**Estratto del documento**
Un'ultima osservazione, che Y. Congar riprende da J. Salaverri[61], relativa
al rapporto fra Tradizione e Magistero: secondo il Tridentino, il Magistero ha
nella Tradizione (passiva, o oggettiva) il deposito da custodire, il limite ed
insieme la norma del suo insegnamento. A questo riguardo, con ampia conoscenza
delle fonti e della letteratura specifica, Congar dimostra che il Magistero non
può definire quanto non rientri nel deposito delle verità rivelate (scritte o
oralmente trasmesse), che queste costituiscono la regula regulans fidem
Ecclesiae, che il Magistero è invece la regula regulata dalla Tradizione
stessa[62] e che, pertanto, non ha autorità sul fatto della rivelazione, di cui
può solo custodire ed interpretar i contenuti scritti o orali.
Mi sembra proprio che l'analisi storico-teologica della Tradizione da parte
di Y.M.-Congar ridimensioni abbastanza le segnalate devianze e perfino le riduca
al silenzio. Per breve tempo. Nell'aula del Vaticano II ripresero il sopravvento
e lo stesso Congar vi si trovò coinvolto.

**Dati registrati**

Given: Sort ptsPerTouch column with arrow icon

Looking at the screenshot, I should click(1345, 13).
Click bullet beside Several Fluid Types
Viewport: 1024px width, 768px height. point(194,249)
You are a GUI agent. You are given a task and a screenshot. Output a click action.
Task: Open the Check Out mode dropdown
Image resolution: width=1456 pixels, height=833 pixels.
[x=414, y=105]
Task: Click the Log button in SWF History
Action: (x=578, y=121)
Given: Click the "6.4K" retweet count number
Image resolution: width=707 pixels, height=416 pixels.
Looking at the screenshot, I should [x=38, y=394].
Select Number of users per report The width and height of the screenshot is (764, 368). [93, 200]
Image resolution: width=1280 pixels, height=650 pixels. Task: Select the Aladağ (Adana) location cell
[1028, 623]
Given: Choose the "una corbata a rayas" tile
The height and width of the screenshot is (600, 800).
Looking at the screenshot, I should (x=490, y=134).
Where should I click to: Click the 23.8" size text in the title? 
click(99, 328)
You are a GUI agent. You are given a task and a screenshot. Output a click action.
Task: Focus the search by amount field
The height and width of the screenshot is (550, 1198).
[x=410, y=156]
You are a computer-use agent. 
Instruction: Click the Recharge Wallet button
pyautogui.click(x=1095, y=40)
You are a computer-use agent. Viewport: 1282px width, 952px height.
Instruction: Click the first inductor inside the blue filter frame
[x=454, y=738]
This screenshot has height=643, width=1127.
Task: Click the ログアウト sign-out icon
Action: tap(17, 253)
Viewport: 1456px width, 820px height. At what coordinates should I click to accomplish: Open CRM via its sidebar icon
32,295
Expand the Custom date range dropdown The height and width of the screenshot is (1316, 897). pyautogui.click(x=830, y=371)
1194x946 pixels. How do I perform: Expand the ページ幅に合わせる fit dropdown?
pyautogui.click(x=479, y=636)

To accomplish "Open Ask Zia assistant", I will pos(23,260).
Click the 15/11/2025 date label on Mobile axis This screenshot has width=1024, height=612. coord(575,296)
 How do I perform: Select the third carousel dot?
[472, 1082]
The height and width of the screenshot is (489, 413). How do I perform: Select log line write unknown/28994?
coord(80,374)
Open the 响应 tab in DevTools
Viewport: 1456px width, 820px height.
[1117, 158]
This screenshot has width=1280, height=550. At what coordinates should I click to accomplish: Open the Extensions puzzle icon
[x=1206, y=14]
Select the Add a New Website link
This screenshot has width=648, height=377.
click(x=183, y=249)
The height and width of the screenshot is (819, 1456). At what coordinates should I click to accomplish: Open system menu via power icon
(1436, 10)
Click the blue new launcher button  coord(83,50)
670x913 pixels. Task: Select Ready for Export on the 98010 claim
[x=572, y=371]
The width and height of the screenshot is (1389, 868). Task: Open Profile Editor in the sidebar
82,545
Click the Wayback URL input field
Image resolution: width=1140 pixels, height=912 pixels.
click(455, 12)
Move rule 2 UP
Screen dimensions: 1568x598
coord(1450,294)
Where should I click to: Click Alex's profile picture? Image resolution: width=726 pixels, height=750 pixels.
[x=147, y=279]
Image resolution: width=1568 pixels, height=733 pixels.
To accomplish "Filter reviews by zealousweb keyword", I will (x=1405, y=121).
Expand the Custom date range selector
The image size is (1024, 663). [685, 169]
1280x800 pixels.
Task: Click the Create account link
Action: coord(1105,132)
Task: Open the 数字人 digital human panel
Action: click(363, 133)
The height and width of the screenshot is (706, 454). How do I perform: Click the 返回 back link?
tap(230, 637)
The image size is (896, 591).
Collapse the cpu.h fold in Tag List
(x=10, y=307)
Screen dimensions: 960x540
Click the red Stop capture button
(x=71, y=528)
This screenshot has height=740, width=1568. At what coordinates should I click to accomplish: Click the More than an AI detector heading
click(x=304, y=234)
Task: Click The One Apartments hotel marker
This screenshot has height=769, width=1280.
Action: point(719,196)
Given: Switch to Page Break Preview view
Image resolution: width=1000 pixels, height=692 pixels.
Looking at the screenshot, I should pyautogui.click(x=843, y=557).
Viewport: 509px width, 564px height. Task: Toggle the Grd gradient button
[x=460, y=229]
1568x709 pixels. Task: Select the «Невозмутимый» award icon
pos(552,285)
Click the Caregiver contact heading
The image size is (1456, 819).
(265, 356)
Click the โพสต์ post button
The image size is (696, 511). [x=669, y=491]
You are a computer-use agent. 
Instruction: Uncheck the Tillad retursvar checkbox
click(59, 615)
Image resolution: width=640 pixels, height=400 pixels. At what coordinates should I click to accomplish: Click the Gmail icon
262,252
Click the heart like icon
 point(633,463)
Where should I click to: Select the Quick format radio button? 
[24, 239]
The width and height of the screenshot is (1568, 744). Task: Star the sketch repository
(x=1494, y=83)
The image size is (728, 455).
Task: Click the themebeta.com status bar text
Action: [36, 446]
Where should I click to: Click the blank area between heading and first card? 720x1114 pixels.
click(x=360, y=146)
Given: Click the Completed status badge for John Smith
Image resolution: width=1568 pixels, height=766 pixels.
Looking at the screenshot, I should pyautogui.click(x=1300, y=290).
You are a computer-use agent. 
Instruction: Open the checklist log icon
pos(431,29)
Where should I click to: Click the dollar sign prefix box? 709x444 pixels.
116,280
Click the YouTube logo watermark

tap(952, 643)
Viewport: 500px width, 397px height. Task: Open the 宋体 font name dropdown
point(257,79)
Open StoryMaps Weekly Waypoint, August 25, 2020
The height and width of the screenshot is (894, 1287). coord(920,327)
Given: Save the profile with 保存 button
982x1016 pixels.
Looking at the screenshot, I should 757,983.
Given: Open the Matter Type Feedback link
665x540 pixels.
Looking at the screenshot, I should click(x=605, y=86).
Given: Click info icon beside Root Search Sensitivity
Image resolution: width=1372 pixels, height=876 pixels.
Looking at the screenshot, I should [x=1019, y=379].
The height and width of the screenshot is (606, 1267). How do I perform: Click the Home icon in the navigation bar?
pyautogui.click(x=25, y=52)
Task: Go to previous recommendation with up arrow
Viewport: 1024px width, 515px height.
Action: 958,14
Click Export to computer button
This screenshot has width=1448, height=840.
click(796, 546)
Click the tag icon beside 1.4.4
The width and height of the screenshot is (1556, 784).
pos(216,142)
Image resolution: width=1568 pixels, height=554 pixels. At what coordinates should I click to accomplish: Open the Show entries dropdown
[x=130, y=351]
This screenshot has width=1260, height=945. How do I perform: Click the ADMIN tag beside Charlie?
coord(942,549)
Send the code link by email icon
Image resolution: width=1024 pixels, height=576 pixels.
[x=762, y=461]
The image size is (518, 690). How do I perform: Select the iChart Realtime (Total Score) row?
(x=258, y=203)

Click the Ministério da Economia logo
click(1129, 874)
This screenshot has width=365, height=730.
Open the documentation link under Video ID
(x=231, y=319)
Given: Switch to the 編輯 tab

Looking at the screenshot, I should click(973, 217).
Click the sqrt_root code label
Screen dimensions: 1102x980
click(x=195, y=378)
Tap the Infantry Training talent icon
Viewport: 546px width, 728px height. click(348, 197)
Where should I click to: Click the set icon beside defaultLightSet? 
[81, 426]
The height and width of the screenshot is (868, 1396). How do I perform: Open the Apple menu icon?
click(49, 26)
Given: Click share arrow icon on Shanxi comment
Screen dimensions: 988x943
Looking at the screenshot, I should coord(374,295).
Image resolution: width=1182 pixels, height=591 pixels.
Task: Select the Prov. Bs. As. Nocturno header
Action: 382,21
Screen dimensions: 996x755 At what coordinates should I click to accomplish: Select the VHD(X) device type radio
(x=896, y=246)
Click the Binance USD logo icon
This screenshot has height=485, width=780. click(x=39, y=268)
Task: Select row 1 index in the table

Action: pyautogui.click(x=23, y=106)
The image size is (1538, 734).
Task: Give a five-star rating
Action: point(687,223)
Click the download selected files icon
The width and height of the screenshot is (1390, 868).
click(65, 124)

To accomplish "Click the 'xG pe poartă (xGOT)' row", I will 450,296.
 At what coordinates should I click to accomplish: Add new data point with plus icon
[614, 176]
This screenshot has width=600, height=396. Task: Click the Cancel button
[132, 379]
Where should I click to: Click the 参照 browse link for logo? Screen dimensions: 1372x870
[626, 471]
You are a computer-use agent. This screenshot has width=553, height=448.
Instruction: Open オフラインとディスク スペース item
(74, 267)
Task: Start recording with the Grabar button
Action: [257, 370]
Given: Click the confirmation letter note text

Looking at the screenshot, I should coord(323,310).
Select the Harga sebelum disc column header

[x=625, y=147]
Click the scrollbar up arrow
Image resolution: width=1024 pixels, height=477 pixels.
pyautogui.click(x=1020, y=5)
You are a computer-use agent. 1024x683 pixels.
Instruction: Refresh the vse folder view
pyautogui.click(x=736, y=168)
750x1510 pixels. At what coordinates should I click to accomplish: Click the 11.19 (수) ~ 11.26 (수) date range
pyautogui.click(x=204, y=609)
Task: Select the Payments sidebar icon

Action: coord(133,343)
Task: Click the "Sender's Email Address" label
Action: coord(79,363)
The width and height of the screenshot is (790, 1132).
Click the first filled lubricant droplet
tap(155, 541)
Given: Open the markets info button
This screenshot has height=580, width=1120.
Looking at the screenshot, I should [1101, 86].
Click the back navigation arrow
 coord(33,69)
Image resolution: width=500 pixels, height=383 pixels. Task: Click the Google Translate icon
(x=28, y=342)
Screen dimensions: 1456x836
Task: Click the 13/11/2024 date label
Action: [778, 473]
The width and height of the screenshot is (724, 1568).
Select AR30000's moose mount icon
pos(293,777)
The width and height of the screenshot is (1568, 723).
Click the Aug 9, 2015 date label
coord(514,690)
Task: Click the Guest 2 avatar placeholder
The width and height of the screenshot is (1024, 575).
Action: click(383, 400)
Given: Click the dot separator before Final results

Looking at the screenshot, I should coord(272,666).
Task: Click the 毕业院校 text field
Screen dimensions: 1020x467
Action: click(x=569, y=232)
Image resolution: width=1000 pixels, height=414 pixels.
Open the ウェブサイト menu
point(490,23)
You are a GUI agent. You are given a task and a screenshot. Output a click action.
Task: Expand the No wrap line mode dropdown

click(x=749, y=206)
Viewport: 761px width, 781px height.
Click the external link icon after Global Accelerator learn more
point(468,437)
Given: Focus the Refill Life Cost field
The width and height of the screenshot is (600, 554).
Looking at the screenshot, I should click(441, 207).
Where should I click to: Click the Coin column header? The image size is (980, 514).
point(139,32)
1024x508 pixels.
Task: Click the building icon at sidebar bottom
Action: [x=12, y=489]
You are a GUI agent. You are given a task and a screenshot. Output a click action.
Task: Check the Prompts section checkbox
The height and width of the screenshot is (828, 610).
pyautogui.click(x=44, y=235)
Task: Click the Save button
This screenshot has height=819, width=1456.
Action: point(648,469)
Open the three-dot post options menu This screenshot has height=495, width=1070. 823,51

**Serie di esercizi**
1. Trasforma in un elenco puntato il paragrafo dell'estratto che comincia con «Un'ultima osservazione», mantenendone i fatti principali.
2. In base all'estratto, indica se le seguenti affermazioni sono vere o false. Giustifica ogni risposta citando le parole decisive del testo.
(a) Congar riprende l'osservazione da J. Salaverri.
(b) Il Magistero è la regula regulans fidem Ecclesiae.
(c) Durante il Vaticano II le devianze segnalate rimasero in silenzio.
3. Prosegui l'estratto su Congar e la Tradizione a partire dal punto in cui si interrompe.
Le righe non servono per questo esercizio.

**Soluzioni dell'esercizio**
1.
- Congar riprende da J. Salaverri un'osservazione sul rapporto fra Tradizione e Magistero.
- Secondo il Tridentino, la Tradizione (passiva, o oggettiva) è per il Magistero il deposito da custodire, il limite e la norma del suo insegnamento.
- Congar dimostra che il Magistero non può definire nulla che sia fuori dal deposito delle verità rivelate, scritte o trasmesse oralmente.
- Tali verità sono la regula regulans fidem Ecclesiae.
- Il Magistero è la regula regulata dalla Tradizione.
- Il Magistero non ha quindi autorità sul fatto della rivelazione: può solo custodirne e interpretarne i contenuti scritti o orali.

2.
(a) Vera: «che Y. Congar riprende da J. Salaverri».
(b) Falsa: «il Magistero è invece la regula regulata dalla Tradizione stessa».
(c) Falsa: «Nell'aula del Vaticano II ripresero il sopravvento».

3.
2 - La Fraternità di san Pio X - Si tratta d'un'istituzione talmente legata
al valore della Tradizione, che il tacerne in un'opera come la presente sarebbe
una colpevole "negligenza". La "diligenza" che ne parla, ovviamente, né comporta
né significa lo schierarsi a suo favore. Anche per me essa rimane quello che è e
quale la volle il suo fondatore, il ben noto Vescovo Marcel Lefebvre: una
pubblica contestazione di quasi tutte le innovazioni del Vaticano II, un
inquadramento irriducibile nei ranghi della Tradizione apostolica a difesa di
essa, un'espressione di sensibilità cattolica non solo in netta dissonanza con
la Chiesa cattolica ufficiale, ma da questa, almeno fin ad oggi, dichiarata
priva di giurisdizione e d'ogni riconoscimento giuridico all'interno della
Chiesa.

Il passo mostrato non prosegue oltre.